Given that ABCD is a pentagon with parallel sides AB and CD, and has four points of tangency E,F,G and H with the inscribed circle Ω at sides AB,BC,CD, and AD, respectively. If AE = 3, BE = 5, CE = 7, DE = 4, and the radius of the inscribed circle Ω is 10, what is the length of CD?
To find the length of CD, we can make use of the property that tangents drawn from an external point to a circle are equal in length.
Since AE and DE are tangent to the inscribed circle Ω at points E and H respectively, we have:
AE = DE = 3 + 4 = 7
Similarly, since BE and CE are tangent to the inscribed circle Ω at points F and G respectively, we have:
BE = CE = 5 + 7 = 12
Now, let's draw the diagonals AC and BD of the pentagon ABCD. Notice that they intersect at the center of the inscribed circle Ω.
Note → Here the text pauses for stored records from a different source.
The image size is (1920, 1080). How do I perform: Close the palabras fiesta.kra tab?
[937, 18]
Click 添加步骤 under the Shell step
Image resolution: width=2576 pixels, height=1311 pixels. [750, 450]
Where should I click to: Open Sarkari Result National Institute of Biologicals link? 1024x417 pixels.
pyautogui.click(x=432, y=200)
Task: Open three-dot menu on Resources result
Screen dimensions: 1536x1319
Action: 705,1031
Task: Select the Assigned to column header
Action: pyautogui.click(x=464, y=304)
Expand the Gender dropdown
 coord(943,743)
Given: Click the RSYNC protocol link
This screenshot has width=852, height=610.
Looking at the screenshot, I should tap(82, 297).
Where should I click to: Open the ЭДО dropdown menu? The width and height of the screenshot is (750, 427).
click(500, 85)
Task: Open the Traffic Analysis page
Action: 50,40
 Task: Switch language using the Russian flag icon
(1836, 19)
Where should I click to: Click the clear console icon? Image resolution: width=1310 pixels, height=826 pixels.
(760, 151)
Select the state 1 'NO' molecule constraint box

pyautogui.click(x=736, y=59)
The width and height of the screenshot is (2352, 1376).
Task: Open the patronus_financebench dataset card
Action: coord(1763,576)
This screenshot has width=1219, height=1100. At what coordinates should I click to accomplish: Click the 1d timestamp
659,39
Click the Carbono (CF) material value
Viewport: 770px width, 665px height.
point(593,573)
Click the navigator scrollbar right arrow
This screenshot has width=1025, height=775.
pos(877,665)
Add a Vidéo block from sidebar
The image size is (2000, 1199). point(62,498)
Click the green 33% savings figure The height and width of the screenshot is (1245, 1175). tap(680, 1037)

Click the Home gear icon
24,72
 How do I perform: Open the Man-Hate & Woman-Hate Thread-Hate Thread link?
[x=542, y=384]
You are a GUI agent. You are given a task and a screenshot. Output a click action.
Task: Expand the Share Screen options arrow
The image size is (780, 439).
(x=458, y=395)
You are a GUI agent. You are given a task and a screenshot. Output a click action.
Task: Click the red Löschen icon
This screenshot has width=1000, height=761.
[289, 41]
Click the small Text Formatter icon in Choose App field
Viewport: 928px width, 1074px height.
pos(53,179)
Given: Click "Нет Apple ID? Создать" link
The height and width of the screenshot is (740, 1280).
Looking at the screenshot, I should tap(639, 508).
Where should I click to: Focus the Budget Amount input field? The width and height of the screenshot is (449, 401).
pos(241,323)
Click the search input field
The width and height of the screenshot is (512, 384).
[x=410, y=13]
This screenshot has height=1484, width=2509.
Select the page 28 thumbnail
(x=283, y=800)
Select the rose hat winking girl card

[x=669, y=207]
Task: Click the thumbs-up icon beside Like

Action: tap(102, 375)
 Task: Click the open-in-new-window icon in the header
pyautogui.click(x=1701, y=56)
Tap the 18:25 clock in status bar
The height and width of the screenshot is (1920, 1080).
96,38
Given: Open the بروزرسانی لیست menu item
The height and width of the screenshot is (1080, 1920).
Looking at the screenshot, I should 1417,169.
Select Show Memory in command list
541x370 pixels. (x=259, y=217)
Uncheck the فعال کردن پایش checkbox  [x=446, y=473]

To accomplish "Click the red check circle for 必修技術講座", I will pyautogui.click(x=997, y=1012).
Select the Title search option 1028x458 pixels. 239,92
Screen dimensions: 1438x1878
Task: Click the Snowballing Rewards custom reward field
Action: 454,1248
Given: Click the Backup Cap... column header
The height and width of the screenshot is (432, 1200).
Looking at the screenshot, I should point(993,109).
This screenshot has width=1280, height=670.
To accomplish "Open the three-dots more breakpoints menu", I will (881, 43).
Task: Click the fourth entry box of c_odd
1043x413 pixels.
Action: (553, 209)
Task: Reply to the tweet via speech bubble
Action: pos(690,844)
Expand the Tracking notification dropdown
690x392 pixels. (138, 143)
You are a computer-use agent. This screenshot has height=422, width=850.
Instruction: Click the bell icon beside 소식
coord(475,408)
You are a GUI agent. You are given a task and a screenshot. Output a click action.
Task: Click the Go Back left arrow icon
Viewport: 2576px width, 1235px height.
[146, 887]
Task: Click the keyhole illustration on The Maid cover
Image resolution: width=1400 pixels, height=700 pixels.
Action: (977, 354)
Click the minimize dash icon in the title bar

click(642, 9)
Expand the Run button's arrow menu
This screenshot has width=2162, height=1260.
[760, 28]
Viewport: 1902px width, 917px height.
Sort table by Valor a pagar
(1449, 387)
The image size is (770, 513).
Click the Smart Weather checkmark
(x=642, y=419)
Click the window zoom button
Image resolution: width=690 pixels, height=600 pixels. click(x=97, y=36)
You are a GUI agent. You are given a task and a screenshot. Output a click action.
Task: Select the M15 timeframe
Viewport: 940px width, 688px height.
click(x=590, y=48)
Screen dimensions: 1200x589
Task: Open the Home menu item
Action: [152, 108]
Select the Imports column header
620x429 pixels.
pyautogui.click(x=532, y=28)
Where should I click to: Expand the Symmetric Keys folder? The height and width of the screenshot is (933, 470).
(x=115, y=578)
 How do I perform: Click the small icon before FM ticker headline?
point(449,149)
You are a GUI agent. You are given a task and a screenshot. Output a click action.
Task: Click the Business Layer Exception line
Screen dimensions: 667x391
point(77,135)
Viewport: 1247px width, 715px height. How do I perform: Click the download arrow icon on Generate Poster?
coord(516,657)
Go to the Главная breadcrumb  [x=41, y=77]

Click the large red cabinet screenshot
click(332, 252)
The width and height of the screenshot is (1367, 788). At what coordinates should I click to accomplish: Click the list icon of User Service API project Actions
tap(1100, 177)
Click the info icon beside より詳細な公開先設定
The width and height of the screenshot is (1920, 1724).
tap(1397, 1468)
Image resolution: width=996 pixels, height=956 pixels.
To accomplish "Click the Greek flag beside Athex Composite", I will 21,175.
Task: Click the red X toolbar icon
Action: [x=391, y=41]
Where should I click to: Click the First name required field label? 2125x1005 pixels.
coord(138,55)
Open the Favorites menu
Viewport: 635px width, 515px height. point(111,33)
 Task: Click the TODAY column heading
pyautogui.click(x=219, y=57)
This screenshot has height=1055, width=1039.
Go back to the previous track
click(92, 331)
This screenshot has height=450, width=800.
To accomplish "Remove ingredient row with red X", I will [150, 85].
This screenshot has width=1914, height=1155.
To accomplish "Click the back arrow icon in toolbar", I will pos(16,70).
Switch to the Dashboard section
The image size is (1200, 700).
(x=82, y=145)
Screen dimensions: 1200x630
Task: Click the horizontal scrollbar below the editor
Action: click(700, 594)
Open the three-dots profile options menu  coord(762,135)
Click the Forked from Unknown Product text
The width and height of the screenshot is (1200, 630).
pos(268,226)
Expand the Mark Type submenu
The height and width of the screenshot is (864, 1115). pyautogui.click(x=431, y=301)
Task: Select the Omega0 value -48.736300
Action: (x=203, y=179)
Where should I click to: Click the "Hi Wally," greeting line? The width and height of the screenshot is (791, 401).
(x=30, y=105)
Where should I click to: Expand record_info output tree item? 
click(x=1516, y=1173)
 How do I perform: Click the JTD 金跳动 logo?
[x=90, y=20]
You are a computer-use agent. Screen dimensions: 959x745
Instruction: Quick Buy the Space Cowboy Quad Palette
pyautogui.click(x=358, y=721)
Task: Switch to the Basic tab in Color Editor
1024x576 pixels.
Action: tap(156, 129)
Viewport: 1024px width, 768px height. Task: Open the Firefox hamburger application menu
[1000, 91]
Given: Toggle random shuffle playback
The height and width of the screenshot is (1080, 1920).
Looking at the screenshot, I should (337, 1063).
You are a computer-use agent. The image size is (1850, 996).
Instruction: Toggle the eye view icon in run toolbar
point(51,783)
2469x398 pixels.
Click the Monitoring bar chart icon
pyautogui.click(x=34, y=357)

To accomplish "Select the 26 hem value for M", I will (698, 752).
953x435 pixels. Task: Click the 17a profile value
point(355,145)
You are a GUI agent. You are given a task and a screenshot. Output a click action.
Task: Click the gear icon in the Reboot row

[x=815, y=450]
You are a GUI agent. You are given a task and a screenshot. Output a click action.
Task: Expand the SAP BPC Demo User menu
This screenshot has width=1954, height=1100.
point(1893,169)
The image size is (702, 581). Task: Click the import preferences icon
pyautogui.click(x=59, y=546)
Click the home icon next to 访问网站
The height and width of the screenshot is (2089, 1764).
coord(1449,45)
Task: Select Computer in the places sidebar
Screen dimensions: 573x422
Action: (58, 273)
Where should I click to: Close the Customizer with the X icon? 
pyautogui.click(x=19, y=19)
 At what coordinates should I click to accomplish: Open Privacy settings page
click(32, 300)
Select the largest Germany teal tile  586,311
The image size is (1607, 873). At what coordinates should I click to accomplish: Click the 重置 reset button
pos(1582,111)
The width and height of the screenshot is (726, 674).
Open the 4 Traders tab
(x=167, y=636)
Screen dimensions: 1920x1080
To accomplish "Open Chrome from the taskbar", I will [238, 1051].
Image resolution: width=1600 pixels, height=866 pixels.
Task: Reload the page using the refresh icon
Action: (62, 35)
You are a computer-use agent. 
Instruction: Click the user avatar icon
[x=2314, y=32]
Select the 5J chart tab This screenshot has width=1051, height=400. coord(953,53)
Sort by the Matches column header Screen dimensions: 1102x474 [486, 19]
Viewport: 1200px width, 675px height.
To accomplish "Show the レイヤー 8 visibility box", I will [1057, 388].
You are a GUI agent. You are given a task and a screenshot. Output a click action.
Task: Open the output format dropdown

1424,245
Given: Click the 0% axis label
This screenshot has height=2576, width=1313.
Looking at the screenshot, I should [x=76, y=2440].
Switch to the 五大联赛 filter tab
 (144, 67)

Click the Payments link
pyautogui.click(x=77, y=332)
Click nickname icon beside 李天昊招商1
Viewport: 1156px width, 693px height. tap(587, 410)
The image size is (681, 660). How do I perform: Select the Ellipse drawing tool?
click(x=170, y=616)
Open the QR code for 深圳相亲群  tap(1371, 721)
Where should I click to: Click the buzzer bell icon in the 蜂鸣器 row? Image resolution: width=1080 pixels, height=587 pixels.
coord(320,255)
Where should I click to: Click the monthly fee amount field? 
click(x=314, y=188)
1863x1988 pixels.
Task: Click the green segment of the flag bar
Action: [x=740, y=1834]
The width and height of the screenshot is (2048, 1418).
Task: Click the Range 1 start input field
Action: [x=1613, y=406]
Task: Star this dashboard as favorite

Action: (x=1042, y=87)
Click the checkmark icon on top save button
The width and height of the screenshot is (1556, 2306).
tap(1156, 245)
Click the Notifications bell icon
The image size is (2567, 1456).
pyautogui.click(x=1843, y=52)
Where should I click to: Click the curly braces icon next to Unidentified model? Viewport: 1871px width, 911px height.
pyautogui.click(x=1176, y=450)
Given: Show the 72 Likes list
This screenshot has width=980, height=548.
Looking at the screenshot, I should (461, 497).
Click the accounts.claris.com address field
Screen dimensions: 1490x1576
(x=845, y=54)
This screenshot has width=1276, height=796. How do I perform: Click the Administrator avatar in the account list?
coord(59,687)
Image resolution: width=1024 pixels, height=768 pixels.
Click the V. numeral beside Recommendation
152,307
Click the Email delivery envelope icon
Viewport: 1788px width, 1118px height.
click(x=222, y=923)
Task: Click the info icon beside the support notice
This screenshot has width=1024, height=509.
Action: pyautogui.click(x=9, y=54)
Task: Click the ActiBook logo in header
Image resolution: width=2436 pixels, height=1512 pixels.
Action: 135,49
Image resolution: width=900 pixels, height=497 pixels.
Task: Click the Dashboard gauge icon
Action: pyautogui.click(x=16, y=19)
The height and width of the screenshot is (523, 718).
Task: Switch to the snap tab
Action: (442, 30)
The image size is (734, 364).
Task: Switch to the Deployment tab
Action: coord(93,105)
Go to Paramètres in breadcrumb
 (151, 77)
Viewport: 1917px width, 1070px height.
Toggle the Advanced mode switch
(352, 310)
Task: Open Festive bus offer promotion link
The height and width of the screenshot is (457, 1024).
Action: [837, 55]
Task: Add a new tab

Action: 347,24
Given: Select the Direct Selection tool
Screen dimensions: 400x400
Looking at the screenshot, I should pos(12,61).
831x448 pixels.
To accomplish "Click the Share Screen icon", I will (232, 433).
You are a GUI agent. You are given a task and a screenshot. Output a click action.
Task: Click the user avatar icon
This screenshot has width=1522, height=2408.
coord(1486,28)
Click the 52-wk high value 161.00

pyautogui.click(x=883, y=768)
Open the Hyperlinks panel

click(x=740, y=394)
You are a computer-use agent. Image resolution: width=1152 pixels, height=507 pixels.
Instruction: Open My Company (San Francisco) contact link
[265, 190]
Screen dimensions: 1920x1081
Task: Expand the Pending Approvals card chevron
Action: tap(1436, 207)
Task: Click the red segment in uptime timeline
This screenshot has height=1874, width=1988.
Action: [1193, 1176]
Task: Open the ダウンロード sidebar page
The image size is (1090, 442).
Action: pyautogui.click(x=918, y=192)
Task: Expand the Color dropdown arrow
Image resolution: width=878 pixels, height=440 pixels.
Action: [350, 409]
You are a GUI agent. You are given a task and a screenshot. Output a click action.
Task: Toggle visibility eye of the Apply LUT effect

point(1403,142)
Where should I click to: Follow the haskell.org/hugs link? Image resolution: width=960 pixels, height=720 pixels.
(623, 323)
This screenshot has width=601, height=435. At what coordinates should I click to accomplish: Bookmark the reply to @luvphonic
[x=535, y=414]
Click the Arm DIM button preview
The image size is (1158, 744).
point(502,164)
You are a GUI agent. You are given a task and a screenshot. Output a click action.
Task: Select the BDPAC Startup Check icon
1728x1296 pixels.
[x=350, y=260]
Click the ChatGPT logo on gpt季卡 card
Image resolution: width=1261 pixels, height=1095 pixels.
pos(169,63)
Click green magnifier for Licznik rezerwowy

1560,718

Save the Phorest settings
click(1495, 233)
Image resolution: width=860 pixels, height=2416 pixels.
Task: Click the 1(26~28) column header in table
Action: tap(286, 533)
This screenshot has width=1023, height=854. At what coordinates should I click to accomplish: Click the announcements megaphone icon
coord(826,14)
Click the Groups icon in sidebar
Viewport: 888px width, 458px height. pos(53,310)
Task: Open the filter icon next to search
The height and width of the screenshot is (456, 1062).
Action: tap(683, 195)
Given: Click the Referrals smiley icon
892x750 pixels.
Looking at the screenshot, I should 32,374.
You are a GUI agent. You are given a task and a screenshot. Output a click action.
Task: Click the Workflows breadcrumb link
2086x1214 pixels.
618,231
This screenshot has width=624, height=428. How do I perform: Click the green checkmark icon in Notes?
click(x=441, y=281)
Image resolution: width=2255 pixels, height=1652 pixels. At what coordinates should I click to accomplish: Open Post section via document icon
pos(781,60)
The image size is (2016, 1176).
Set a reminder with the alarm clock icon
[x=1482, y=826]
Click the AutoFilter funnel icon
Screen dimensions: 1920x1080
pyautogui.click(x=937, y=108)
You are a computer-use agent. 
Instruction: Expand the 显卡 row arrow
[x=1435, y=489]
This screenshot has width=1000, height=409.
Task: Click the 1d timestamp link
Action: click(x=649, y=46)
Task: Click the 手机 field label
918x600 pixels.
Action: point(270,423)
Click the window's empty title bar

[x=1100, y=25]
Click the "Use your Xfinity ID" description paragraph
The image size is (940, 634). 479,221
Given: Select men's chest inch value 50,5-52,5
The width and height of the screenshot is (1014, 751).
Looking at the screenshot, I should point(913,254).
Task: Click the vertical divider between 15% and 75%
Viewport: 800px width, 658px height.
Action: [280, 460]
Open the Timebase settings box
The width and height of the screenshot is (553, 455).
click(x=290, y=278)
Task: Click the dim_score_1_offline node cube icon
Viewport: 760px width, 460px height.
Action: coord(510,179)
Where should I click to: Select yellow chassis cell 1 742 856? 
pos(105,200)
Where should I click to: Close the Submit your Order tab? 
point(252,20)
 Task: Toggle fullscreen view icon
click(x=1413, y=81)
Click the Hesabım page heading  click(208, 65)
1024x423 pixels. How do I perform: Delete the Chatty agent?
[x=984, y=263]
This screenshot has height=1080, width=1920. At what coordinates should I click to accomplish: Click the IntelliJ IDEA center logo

Since AB and CD are parallel, we can consider the triangles ABE and CDE. These triangles are similar since they share the same angles and side ratio:
AE / DE = BE / CE
Substituting the given values, we have:
7 / 7 = 12 / CE
Cross-multiplying, we get:
12 * 7 = 7 * CE
CE = 12 * 7 / 7
CE = 12
Therefore, the length of CD is equal to the length of CE, which is 12.